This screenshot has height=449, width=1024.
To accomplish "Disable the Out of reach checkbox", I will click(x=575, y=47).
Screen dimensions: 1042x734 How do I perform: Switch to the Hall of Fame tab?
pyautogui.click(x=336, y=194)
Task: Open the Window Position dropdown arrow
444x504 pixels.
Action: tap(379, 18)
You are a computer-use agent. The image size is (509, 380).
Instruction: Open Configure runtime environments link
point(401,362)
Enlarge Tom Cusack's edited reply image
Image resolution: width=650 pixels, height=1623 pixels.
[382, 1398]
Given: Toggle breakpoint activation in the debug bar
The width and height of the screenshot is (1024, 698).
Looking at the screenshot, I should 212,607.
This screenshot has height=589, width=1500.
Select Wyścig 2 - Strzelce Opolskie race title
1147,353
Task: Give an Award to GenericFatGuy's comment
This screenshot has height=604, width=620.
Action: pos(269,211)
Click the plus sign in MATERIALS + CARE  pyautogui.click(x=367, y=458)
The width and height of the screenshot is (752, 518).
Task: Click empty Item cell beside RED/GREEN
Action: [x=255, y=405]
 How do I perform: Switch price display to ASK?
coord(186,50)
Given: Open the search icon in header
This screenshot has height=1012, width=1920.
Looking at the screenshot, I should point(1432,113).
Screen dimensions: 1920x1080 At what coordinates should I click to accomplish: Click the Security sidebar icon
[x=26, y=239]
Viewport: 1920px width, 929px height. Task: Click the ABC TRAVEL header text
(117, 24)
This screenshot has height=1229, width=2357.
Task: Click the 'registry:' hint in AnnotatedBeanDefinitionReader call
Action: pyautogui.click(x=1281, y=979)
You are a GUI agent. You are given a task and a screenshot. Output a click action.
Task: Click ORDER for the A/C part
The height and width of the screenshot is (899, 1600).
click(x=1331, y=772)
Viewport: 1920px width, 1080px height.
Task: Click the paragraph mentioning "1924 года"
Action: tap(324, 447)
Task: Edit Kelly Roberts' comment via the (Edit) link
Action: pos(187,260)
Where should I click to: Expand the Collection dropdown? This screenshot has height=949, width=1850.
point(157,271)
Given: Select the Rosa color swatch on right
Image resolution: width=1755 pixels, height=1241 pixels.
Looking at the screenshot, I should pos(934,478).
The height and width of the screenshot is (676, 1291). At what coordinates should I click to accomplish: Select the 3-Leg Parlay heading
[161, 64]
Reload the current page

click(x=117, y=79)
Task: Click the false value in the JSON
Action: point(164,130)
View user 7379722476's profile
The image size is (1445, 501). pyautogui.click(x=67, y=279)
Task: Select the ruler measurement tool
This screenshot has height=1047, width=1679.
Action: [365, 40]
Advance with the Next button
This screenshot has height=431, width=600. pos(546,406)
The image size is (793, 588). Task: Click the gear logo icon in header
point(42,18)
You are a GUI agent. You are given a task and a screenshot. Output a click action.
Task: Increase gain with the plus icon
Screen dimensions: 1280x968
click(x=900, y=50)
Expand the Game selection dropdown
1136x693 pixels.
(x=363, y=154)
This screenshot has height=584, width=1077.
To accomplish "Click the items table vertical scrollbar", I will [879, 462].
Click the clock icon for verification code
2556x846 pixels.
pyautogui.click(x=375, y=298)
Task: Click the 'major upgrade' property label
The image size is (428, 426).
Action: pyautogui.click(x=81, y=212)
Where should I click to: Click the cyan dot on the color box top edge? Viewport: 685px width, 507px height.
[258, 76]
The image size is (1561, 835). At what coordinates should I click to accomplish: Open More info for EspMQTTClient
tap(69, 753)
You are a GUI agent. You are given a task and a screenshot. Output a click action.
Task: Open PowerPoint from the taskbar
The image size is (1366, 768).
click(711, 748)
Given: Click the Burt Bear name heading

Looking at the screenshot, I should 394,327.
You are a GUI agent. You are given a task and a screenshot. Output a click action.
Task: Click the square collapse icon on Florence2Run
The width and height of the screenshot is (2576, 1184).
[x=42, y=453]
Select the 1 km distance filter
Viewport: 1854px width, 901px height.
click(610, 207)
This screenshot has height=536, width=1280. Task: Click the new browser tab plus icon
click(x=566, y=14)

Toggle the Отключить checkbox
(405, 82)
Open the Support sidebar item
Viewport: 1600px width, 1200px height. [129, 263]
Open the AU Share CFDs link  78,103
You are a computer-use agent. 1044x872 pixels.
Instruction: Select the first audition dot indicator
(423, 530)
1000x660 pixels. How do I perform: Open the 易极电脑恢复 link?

---

__Task__. Could you output the lines of the records from the line containing "Task: Click the 'major" to the line containing "Looking at the screenshot, I should 394,327.", both included, as a JSON list of strings with one string per line and blank lines omitted?

__The output__.
[
  "Task: Click the 'major upgrade' property label",
  "The image size is (428, 426).",
  "Action: pyautogui.click(x=81, y=212)",
  "Where should I click to: Click the cyan dot on the color box top edge? Viewport: 685px width, 507px height.",
  "[258, 76]",
  "The image size is (1561, 835). At what coordinates should I click to accomplish: Open More info for EspMQTTClient",
  "tap(69, 753)",
  "You are a GUI agent. You are given a task and a screenshot. Output a click action.",
  "Task: Open PowerPoint from the taskbar",
  "The image size is (1366, 768).",
  "click(711, 748)",
  "Given: Click the Burt Bear name heading",
  "Looking at the screenshot, I should 394,327."
]